Thursday, April 17, 2008


So, last night was amazing, why? Because I finally slept thru the entire night. I didn't think about you know who, I didn't dream about Aldous doing her, I didn't yearn to hold her in my arms, I didn't want to smell her hair, I didn't want to kiss her back while we slept... Ok, I did it again, I got caught up.

On another note, its official, I have booked my trip to Hawaii and leave tomorrow. My brother suggested I get away, and I am finally doing it. So, I am off to Oahu, and a few days of "me time" at Turtle Bay!

Hawaii isn't remotely romantic, right?

Wednesday, April 16, 2008

The Perfect Metaphor For Sarah Marshall

I want to take a vacation, so I call to redeem points from a celebrity bball tournament I won (against Frankie Muniz and Freddie Prinze, Jr. – both are way better than you’d think) but the points are in Sarah’s name. Granted, it was a couples tournament, but I WON MOST OF THE points and now the points are non-transferable and I can’t take my f'ng vacation. Perfect metaphor for how I carried the weight of this relationship and she gets the points. And now I REALLY wanna play bball. Anybody interested, hit me up.

My Family’s Thoughts on Sarah Marshall

My mom thinks Sarah Marshall is a clinical narcissist.

My brother thinks she’s kind of a biotch.

My sister in law thinks she’s got real low-self esteem.

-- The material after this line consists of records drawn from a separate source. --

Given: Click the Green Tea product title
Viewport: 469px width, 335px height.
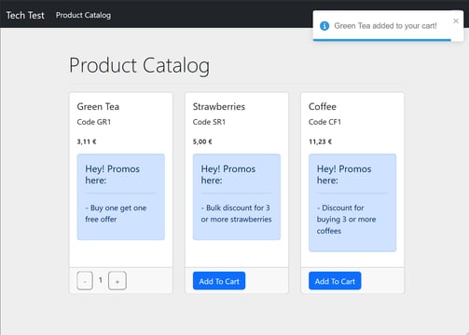Looking at the screenshot, I should coord(98,106).
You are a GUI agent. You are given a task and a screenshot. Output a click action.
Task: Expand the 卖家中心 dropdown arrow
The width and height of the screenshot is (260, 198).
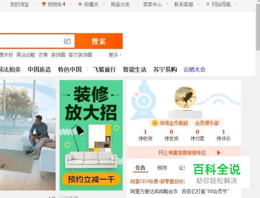167,4
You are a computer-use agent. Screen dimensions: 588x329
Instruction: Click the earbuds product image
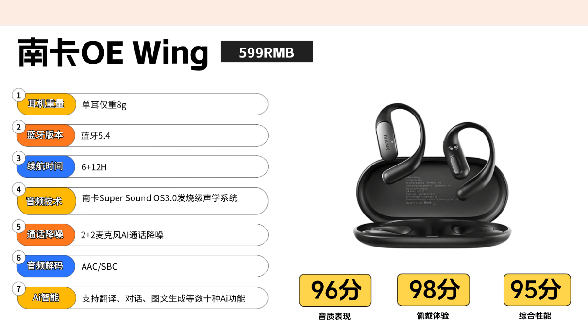pos(432,177)
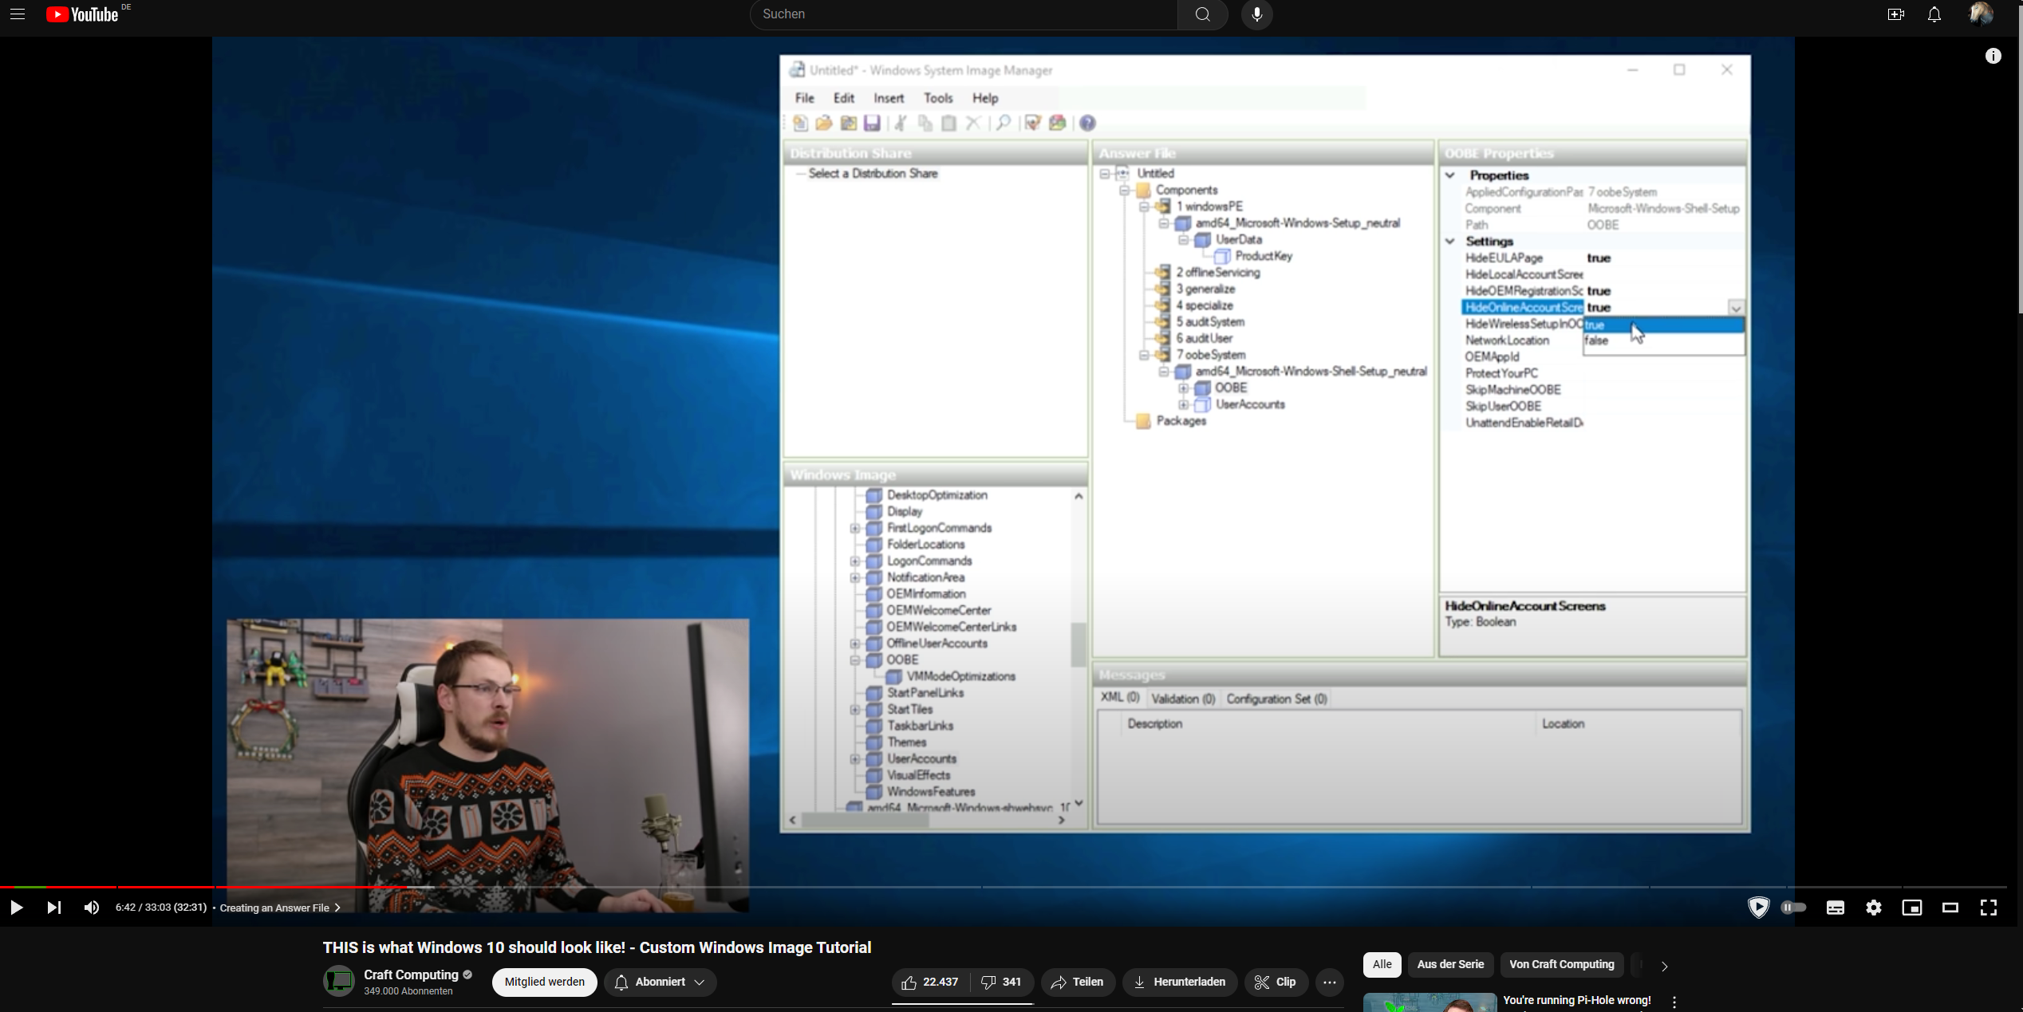Screen dimensions: 2023x1012
Task: Switch to miniplayer mode
Action: pos(1911,908)
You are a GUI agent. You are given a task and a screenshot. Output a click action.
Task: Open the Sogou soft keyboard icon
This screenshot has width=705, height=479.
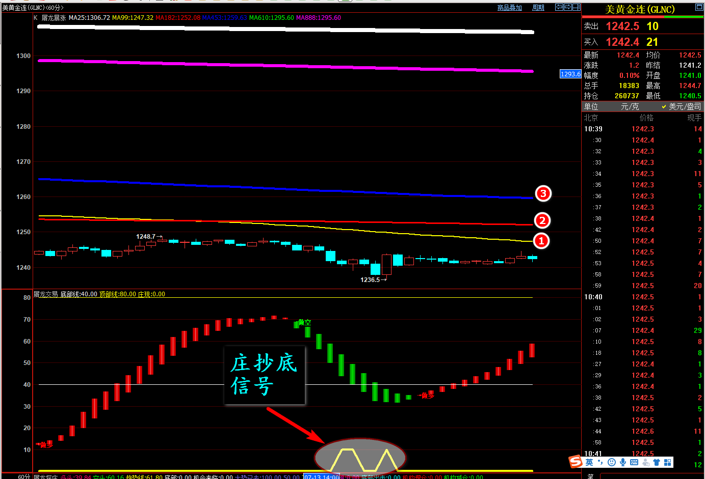pos(634,462)
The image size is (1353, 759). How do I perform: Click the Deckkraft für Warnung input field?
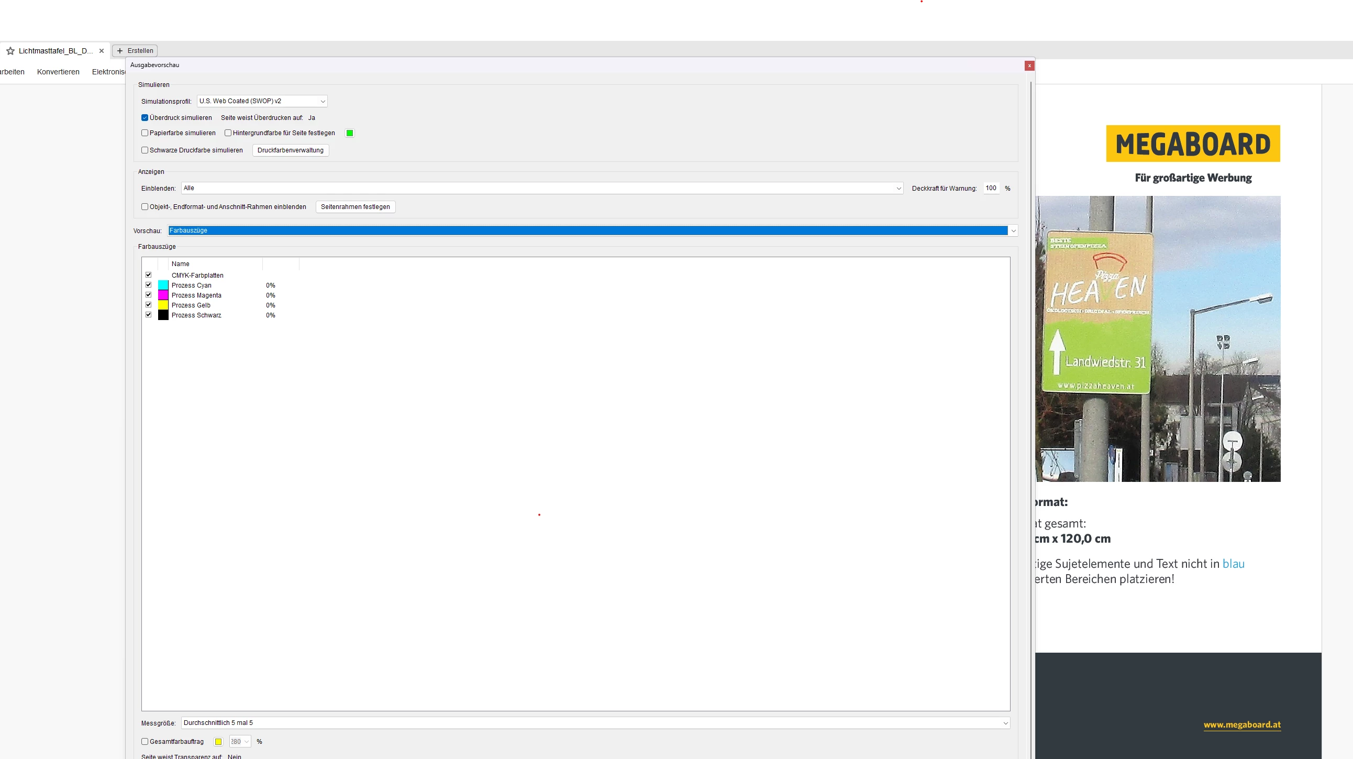tap(991, 188)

Really? So where have I been this whole time? Why didn’t anybody say anything to me about it at the time? And why, now, do I still not see it??

Tuesday, April 15, 2008

Me vs. Aldous

My life is over. Why am I making a f*ng chart? What is wrong with me? Why can’t I get a life and stop making these charts? I wish I had never found the chart making widget in html. I should be making something of myself, instead I’m just screwing off my life. Aldous Snow was mega famous by the time he was 19. I’m just some jack off writing a Dracula musical that no one will ever see. Do you know that there already have been like three Dracula musicals? And here I thought I was being sooooo original. I hate everyone.

Thursday, April 10, 2008

Are All Women As Awful as Sarah Marshall ???

Meeting lots of hot/kinda slutty girls is super fun. I never wanted to end up like my bro who met his wife Liz freshman year of college and never got to experience the fun of sleeping with lots of women. I didn't want to be that guy.

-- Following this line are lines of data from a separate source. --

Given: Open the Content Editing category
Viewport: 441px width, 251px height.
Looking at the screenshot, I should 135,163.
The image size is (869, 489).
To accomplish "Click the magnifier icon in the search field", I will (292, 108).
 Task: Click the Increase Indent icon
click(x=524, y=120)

But some of the chicks I have been meeting lately are odd to say the least. This one girl bit me. At first it was kind of cool but then it started to hurt and then I got a little afraid.

This other girl only slept with me because she’s a big Crime Scene fan (boo sarah!). I felt kind of used.

This other chick was gorgeous you know and seemed pretty cool but then was like a corpse in the sack. Literally a dead person. I thought she had died and I got really scared like “what if I’m in the middle of having sex with her and she died and now I’m having sex with a dead person does that make me a necrophiliac ?” And then I laughed and she was like “why are you laughing?” and I couldn’t tell her. But I did anyway because I was super drunk. And she didn’t care which was way worse then if she had gotten mad at me.

But the weirdest was this girl that kept saying "hi" while we did it. I asked her to stop saying "hi", and she wanted me to ball gag her. How crazy is that?

Ok, its fun to be promiscuous and all, but I miss having a girlfriend (boo sarah!)

I don’t remember meeting this girl. I hope I used protection.

I’m pretty sure this chick robbed me. I had $40 in my wallet before I met her. Now I don’t. This is quite a fun adventure though. I’m going to have a lot of fun stuff to tell the kids.

Monday, April 7, 2008

What I've Been Missing

Here are pictures of all the girls I've exchanged bodily fluids with since Sarah Marshall did me the biggest favor of my life and walked out the door:

And for any dudes thinking about hitting it with Sarah Marshall...SHE USES HER TEETH.

Being 27 dating is so much different then when I was 22. You don't have to date for a month of necking and walking hand in hand. You get hand jobs immediately. I talked to this chick for like fifteen minutes and I got a f-ing bj on my scooter. I know it's gross to talk like this but it's also kind of amazing. I don't miss being in relationship at all. A BJ on my scooter! That might not be spiritually fulfilling... but f*** spiritually fulfilling. BJ ON MY SCOOTER, BITCH!!!

Ok, I do miss being in a relationship!